The Act of Misplacing

The Act of Misplacing

Catalogue essay for Katie Paine's Future Devonian Archive

Rubicon Ari

,

2016

Katie Paine’s work seeks to represent fissures in time as occurring within the context of Western archival practices. She approaches this concern through pictures, texts and narratives that embody the slippages that take place when one attempts to capture a moment in time. Her new exhibition Future Devonian Archive is comprised of such attempts, bringing together a number of assemblages where photographs are juxtaposed, re-drawn and collaged in order to reveal instances of a-synchronicity. Although her source material is drawn from multiple sources and is eclectic in form, references to the body are constant throughout. In fact, the works in the exhibition often incorporate x-rays of her own body and detritus from her father’s records as a medical practitioner along with fragments of fictional narratives. This approach is becoming characteristic of Paine’s practice, whose work often displays a bizarre melding of autobiography, fiction, appropriation, time and the body.

Future Devonian Archive

Future Devonian Archive

These interests find an intersection in the archive, and she seems sensitive to the banal errors that may undermine the latter, such as the misplacement of a document or the circulation of a bad copy. In fact, Paine often appears to provoke these errors herself by juxtaposing, remediating and collaging multiple images and texts. For instance, her work Private Geohistory Slips consists of a distorted cityscape stylized by waves that resemble heavy forms of chromatic aberration. This visual effect is achieved by scanning an image at high resolution and repositioning it while the scan is still in progress. The resultant sludge of colour documents the act of two objects falling out of synch with each other while also degrading the legibility of the image. The artist extends this process and its signification by juxtaposing the print with an amorphous drawing, an image of a ruin and the artist’s personal x-ray. This assemblage re- encodes the cluster of found material with an open and chaotic quality akin to a series of metronomes ticking at different tempos. The x-ray, which is arguably the most loaded object in the group, occupies a telling space within this wave of visual noise. Indeed, unlike the rest of the images appropriated in Private Geohistory Slips, the x- ray is in actual usage and circulation as it belongs to the artist’s medical history. Yet, she has still chosen to wildly misplace it in order to recompose its textuality.

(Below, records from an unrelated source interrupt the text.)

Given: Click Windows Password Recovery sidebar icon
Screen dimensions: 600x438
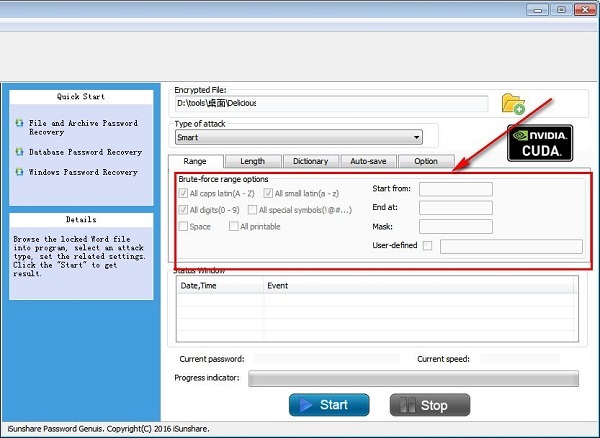Looking at the screenshot, I should (19, 172).
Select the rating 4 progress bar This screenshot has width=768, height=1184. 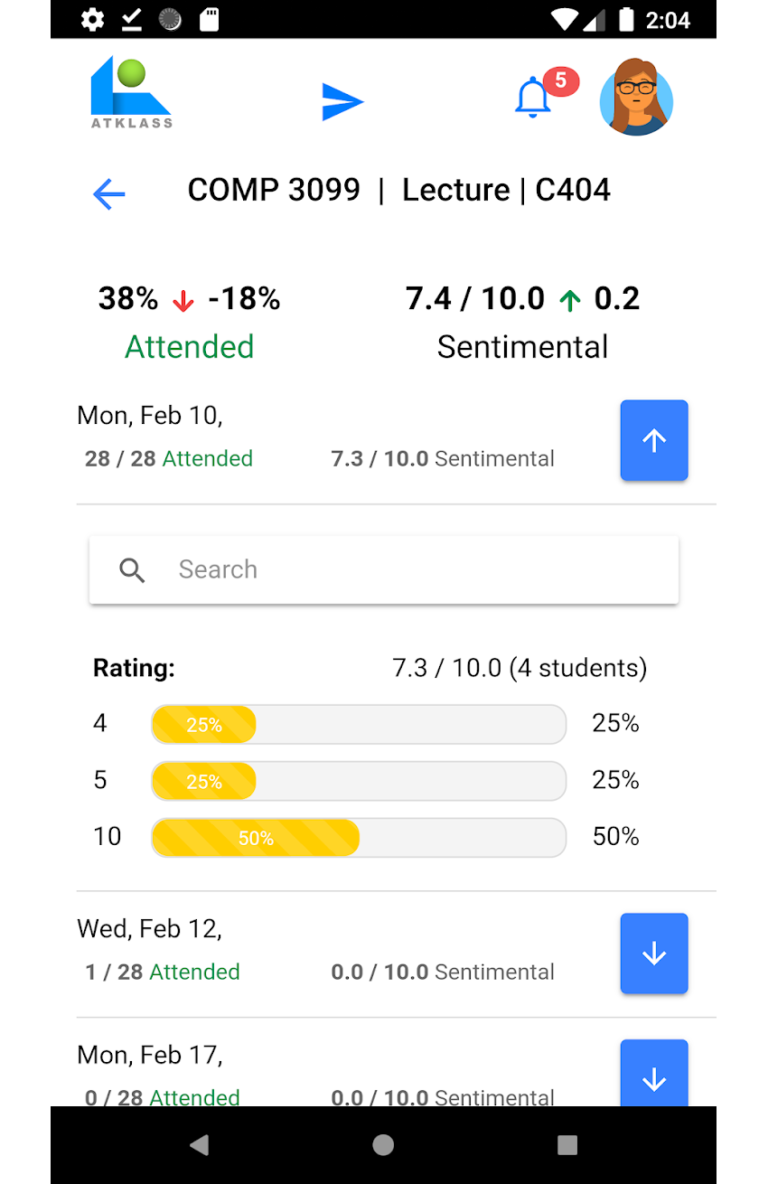click(x=359, y=724)
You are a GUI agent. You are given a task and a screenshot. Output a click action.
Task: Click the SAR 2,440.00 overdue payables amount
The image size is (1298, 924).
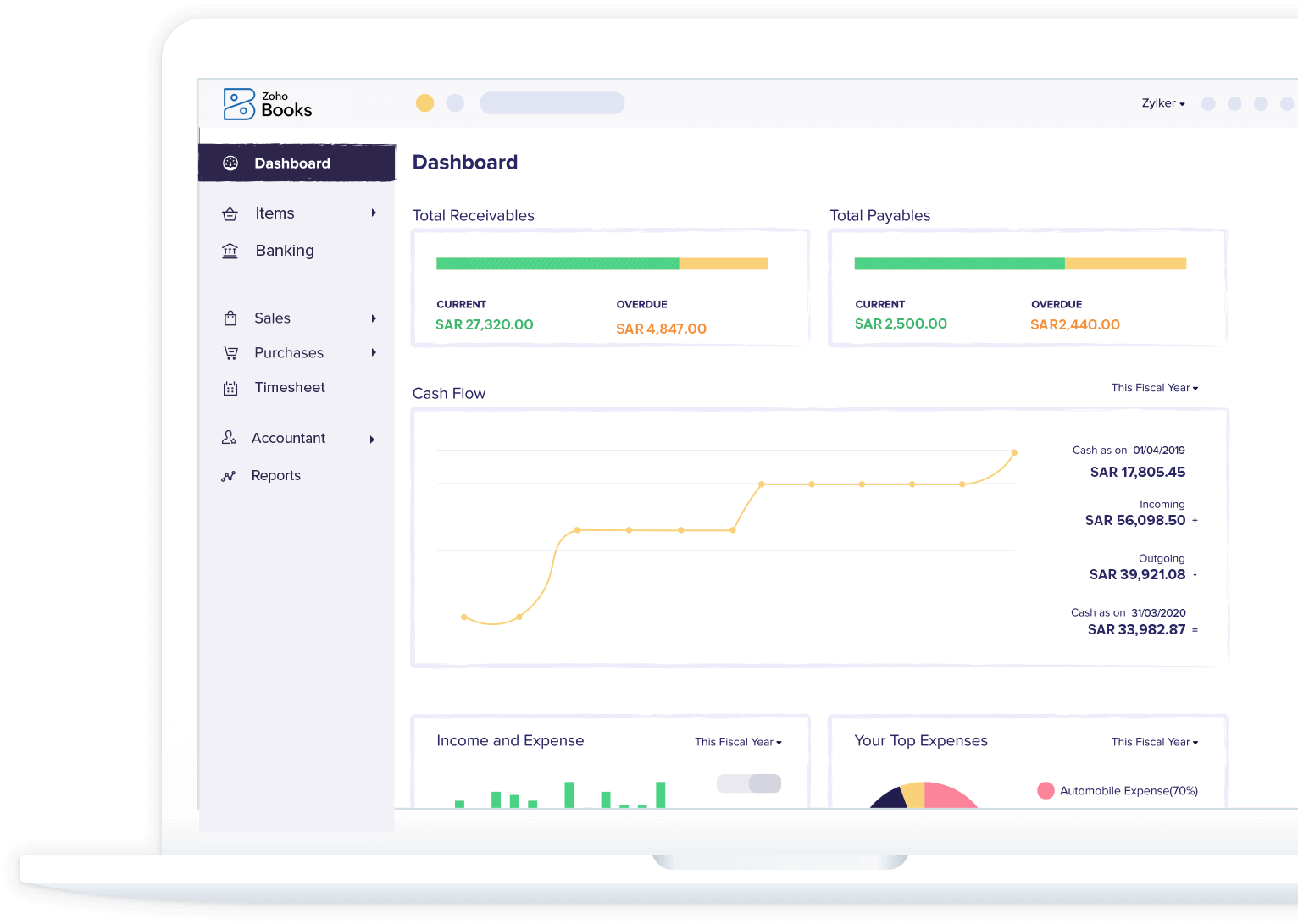(1074, 324)
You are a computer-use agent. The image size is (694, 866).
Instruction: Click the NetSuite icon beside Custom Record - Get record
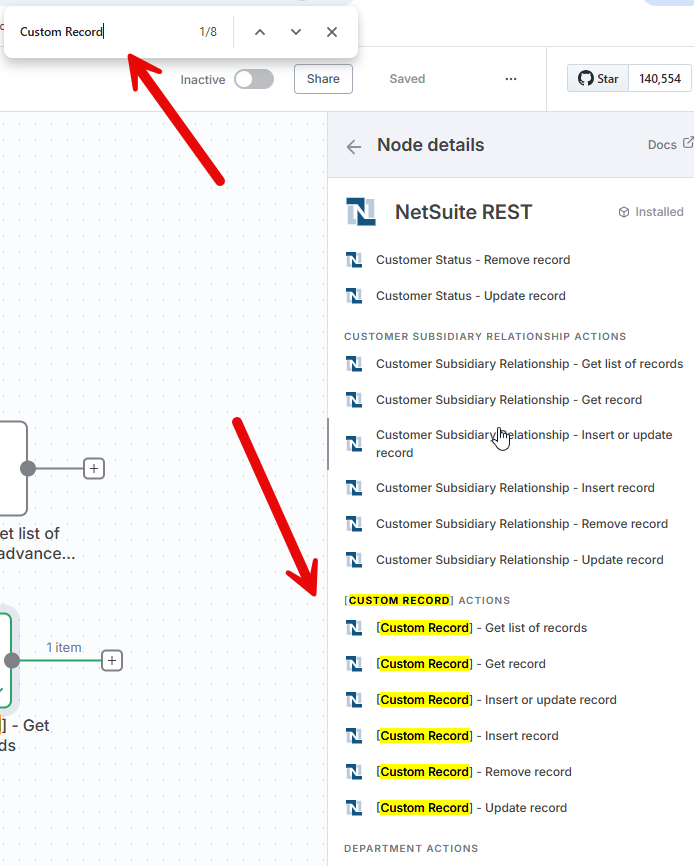point(353,663)
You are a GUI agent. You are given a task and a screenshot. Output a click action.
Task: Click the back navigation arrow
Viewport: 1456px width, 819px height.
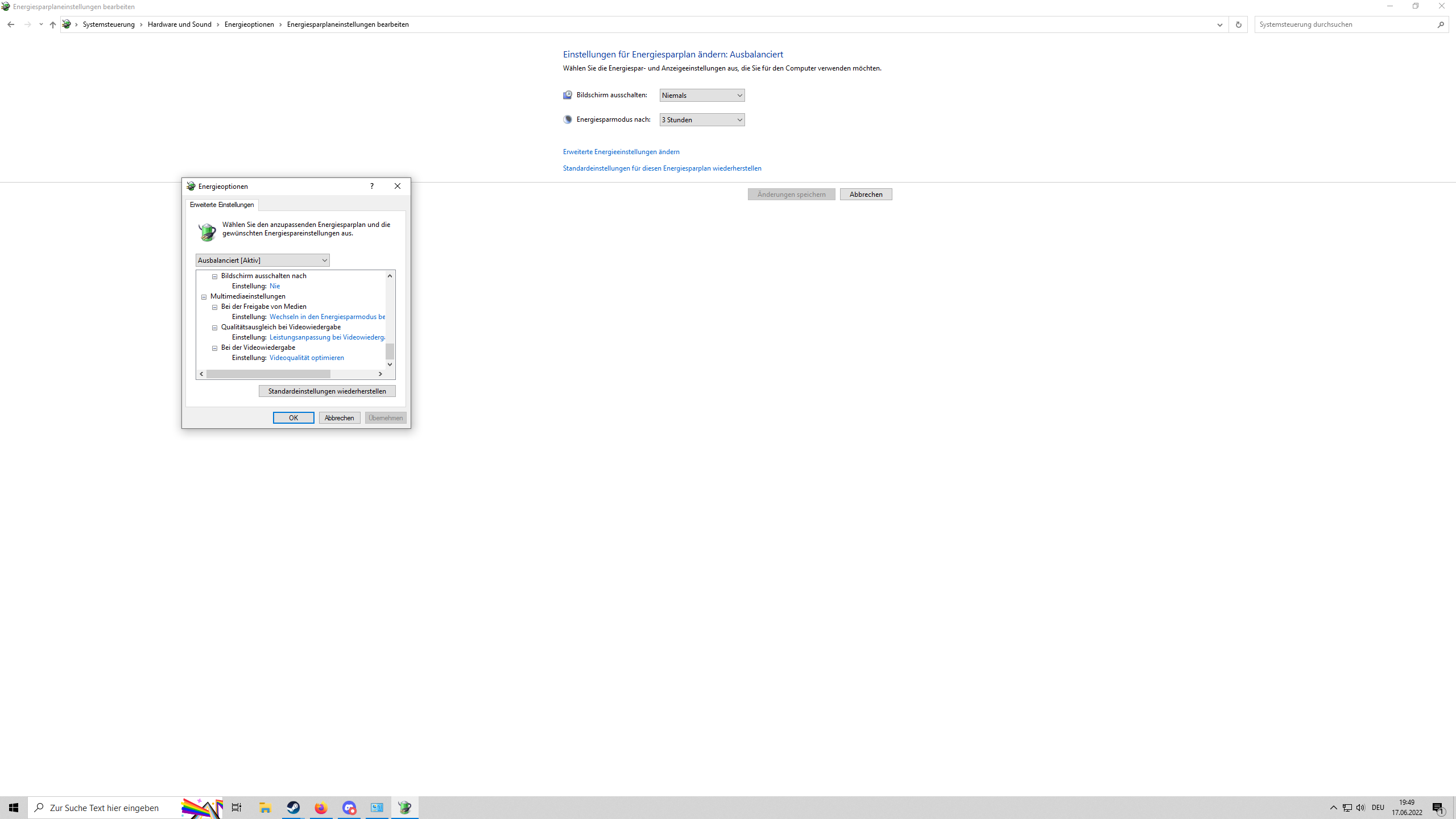click(11, 24)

In conversation with Paine, she explains how her impulses run counter to those of an archivist, as she often finds herself neglecting her personal archive. Perhaps her work is a reflection of the misplacements that she naturally commits while dealing with her personal records. Either way, one can easily observe how Paine finds greater meaning in degeneration than in preservation. In her studio, time seems to emerge as a fleeting force that escapes every attempt to contain it, as pictures, objects, and texts continuously appear to fall out of synch with the histories that they seek to document. Future Devonian Archive often divorces form from meaning and sets up pictorial sequences that lead to obfuscate texts. Unlike a typical archivist, Katie Paine seeks to widen the perceptual distance between the reader and the text. In some respects, her new archive asks the question of what happens when an x-ray is filed in the wrong cabinet. Or as she notes, two different kinds of paper are accidently pressed against each other in a museum, leading to a chemical reaction that provokes the accelerated aging of both. It would seem that with the passage of time, a simple oversight could reveal irreparable consequences.